Yarrow began in 1847 as Domey's Mill, a grist mill built on the east bank of the Chariton River to serve farmers in southern Adair County, Missouri. This original mill was destroyed by winter ice floes in 1874. However, the demand for services was so great a new mill was up and running on the same location by 1876. This second building was much larger and also featured a sawmill.

The town itself went through many names in its early years including Domeys Mill, Lower Iron Bridge, and Linderville before an unknown government postal official assigned the name Yarrow near the start of the 20th century. The name was said to be chosen for the profusion of wildflowers that grew on hillsides surrounding the mill site.

The coming of the Iowa & St. Louis Railway in 1902 and building of a depot lead to a boom in business and population growth for the sleepy little river hamlet. At one time Yarrow featured a bank, general store, post office, and several other businesses.
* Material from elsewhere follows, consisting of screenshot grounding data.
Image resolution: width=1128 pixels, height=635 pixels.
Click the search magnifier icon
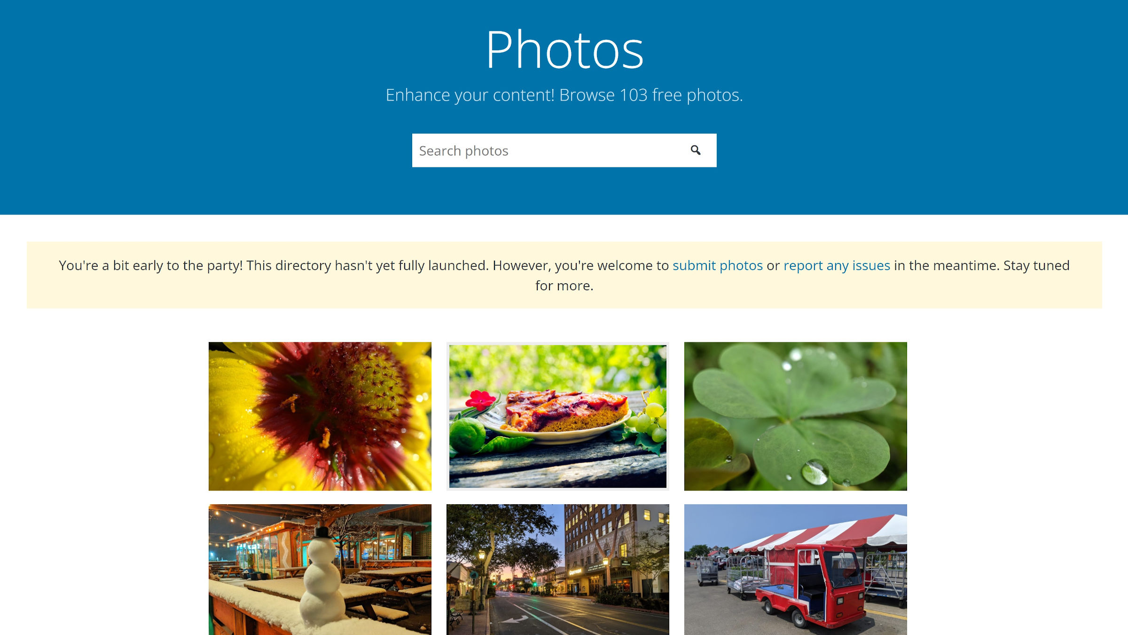[x=695, y=150]
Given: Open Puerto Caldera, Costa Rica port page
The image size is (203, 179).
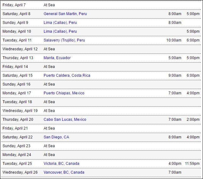Looking at the screenshot, I should click(x=67, y=76).
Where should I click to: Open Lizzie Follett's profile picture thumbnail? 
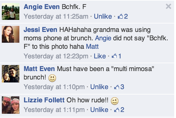pyautogui.click(x=11, y=105)
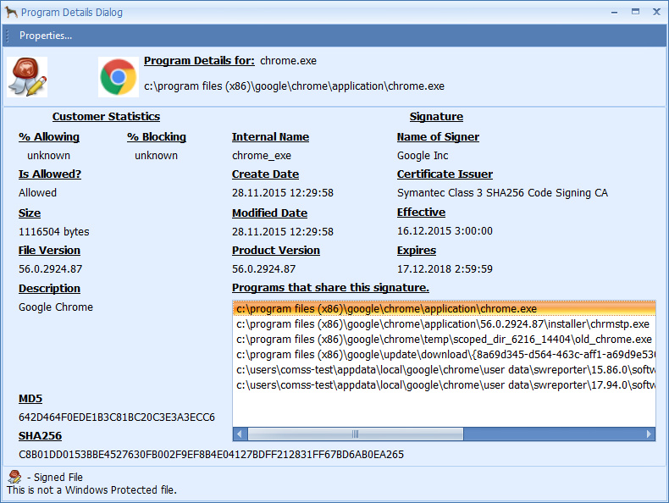
Task: Open the Properties... menu
Action: 46,36
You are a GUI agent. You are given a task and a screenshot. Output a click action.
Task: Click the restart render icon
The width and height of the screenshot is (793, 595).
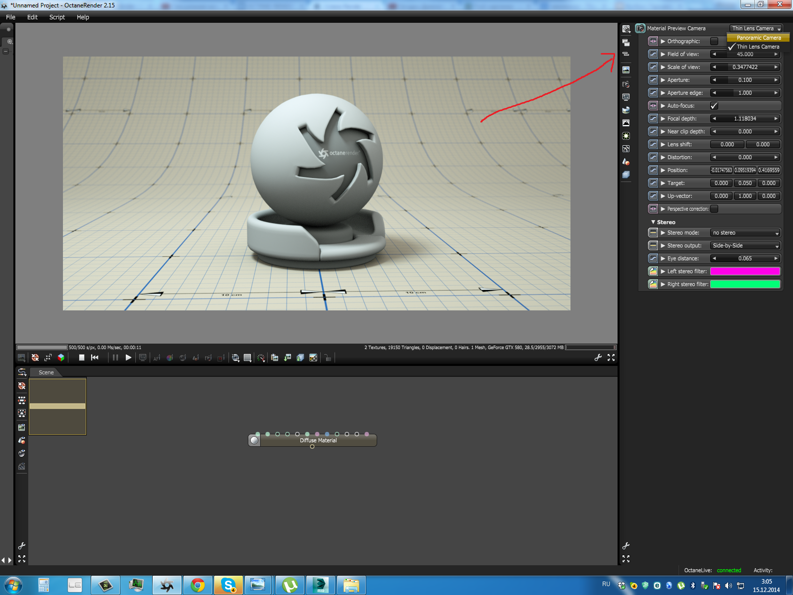point(95,357)
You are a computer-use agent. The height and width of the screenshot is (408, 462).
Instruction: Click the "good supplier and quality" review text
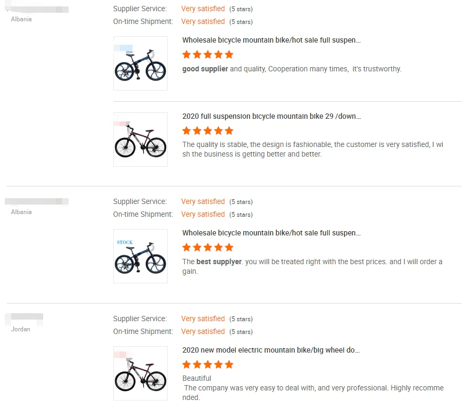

One interesting historical footnote, Yarrow was once considered the smallest community in America with electricity. This came about in 1910 when then-mill owner Michael Weber installed a water powered generator. Wires were strung around town, allowing homes and businesses to have electric lighting from 6 to 10:30 p.m. at the rate of one cent per light per night. With the exception of larger towns like Kirksville and Novinger, the rest of Adair County, and indeed much of northeast Missouri, would have to wait many years more for rural electrification.

Just like the river waters, time flowed on past Yarrow, preventing further growth. The Great Depression and improved transportation hit hard at small communities across the nation, and Yarrow was no exception. The bank closed in the early 1930s, followed by the mill in 1937. Winter ice floes again wreaked their toll upon the mill in 1941, causing a large portion to collapse into the river. One general store hung on into the early 1970s before closing.
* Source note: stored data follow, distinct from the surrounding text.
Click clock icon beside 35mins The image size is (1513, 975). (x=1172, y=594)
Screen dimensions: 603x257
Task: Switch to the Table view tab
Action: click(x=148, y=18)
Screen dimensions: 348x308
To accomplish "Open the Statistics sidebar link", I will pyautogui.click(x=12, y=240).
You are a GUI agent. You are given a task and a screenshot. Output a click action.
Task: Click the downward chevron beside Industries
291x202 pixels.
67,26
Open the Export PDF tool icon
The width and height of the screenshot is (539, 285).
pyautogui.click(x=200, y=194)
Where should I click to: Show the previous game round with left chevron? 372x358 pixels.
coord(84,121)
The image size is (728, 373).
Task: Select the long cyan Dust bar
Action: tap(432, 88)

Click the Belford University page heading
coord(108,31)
A view of Webers Mill, the mill dam, and iron bridge around 1910.
This store remained open until the early 1970s.

== Yarrow today ==
Yarrow today is still home to several families and a part-time residence for still more. Excellent fishing led to a series of small cottages and weekend retreats being built on the west bank of the Chariton River across from Yarrow shortly after World War II. The remnants of the mill dam were removed by the US Army Corps Of Engineers as part of a river rechannelization project in the 1950s and all that remains of the old mill site is a concrete slab.

For a time in the 1980s Yarrow would see its population swell into the many hundreds one weekend each year as it became the finish line for the Great Chariton River Raft Race, an event involving home-built rafts of often great imagination floating downriver from Novinger, Missouri.

While the Iowa & St. Louis Railroad long ago ceased operations through Yarrow, the former I & St.L depot still remains and has been converted into a private residence. Something of a business boomlet has occurred in recent years as well, with a popular local bar and restaurant, and a campground now operating on the edge of the village.